Omizzolo riporta anche storie di donne braccianti, principalmente indiane e rumene, ugualmente sfruttate, pagate generalmente il 20% in meno dei colleghi uomini e per giunta costrette a subire ricatti sessuali dai padroni italiani.
Pratiche di resistenza
Il valore del lavoro di Omizzolo non si limita alla già importante attività di ricerca e alla diffusione delle testimonianze dei braccianti e delle braccianti sfruttate. Il suo sforzo di osservazione e di comprensione, che lo ha portato fino in Punjab per conoscere approfonditamente la cultura sikh e per indagare sul traffico di esseri umani, fa tutt’uno con l’urgenza di giustizia sociale che lo porterà, insieme ai braccianti, ad affrontare battaglie comuni.
Capire, dunque, per agire nella direzione di un cambiamento sempre possibile, per riconoscere dignità, libertà e giustizia a chi non le ha mai conosciute
Da questa volontà nascono inchieste, vertenze e denunce, ma anche iniziative importanti, come il progetto Bella Farnia portato avanti con l’associazione In Migrazione. L’obbiettivo principale di questo progetto era lavorare insieme ai braccianti indiani e alle loro famiglie, e non semplicemente per loro, attraverso un’organizzazione orizzontale e un attento ascolto delle loro esigenze e necessità. Oltre all’insegnamento della lingua italiana, era fondamentale aiutare queste persone a prendere coscienza dei propri diritti lavorativi, ma anche accompagnarli nel disbrigo di pratiche burocratiche o fornire loro assistenza legale.
Un grande sciopero per i diritti
Grazie a questo progetto e alla collaborazione costante i braccianti indiani potevano finalmente diventare autonomi. Omizzolo sottolinea che in nessuna circostanza si cercava di convincerli a denunciare i loro sfruttatori. La priorità era costruire insieme a loro un percorso di consapevolezza sui propri diritti e sulle possibili azioni da intraprendere, conoscendone anche i rischi. Fu possibile in questo modo arrivare ad un punto di svolta nella lotta contro le agromafie, attraverso un grande sciopero il 18 aprile 2016 che vide uniti braccianti indiani e italiani, lavoratori, famiglie e sindacati.
Non fu l’unico traguardo raggiunto dalla comunità indiana e da Omizzolo, ma fu uno dei più importanti. Migliaia di braccianti schiavizzati e invisibili si erano finalmente mobilitati e mostrati pubblicamente per rivendicare i loro diritti.
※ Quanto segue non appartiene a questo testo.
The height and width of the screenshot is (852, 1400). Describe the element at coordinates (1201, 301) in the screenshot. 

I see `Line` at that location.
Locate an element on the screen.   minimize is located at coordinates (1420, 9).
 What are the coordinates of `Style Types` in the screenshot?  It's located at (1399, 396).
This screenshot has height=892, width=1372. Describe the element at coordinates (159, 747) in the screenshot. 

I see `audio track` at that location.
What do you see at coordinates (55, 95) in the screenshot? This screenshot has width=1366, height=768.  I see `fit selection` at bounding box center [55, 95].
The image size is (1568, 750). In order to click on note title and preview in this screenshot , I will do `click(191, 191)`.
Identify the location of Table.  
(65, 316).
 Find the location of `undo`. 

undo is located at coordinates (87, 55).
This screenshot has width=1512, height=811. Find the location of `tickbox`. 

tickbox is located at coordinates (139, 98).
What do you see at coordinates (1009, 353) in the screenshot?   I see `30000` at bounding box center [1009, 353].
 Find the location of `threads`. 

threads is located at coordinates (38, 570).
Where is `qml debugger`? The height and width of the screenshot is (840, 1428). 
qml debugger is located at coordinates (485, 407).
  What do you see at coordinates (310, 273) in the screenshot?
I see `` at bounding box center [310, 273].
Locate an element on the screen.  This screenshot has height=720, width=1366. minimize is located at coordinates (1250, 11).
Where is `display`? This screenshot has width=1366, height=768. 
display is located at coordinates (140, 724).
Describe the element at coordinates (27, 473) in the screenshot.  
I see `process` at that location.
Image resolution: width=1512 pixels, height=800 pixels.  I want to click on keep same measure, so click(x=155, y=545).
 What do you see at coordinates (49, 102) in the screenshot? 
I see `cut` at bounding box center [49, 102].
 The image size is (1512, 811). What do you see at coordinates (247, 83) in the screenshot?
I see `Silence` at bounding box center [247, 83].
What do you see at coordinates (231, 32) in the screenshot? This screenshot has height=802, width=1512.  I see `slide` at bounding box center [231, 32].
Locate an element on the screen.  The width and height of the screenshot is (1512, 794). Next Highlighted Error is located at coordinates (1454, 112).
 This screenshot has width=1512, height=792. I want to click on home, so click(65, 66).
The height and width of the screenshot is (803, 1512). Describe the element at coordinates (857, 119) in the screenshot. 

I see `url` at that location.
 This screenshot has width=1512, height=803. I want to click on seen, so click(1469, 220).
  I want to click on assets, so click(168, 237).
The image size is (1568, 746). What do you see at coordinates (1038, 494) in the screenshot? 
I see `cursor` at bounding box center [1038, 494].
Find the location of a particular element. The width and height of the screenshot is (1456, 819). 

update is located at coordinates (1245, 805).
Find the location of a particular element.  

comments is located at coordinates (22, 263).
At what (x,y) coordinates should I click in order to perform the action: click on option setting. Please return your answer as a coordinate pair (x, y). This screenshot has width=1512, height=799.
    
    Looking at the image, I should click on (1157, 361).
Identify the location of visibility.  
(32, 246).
Con un gesto pacifico ma rivoluzionario queste persone avevano dimostrato che era possibile battersi contro l’ingiustizia e lo sfruttamento.
Reagire insieme
La forza del racconto di Marco Omizzolo è quella di una narrazione in prima persona, ma si tratta soprattutto di una prima persona plurale. Dietro questa storia c’è un noi, una collettività, un impegno comune. Il sociologo, senza venire meno ai suoi obbiettivi di ricerca, diventa presto un confidente, un amico e un compagno di lotta. Fino a vestire letteralmente i panni dell’oppresso e trasformarsi in un bracciante indiano per condurre un’indagine. È solo l’ultimo passo di un’identificazione già avviata idealmente ed empaticamente.
Nonostante le minacce, le intimidazioni e le difficoltà, Omizzolo porta avanti il suo prezioso lavoro. Senza dimenticare che le agromafie sono un fenomeno complesso, estremamente abile nel riadattarsi e ricostruirsi per sopravvivere e continuare a guadagnare sullo sfruttamento. Consapevole allo stesso tempo che combatterle è possibile e necessario, attraverso le scelte che facciamo e con il coraggio di camminare uniti verso la libertà.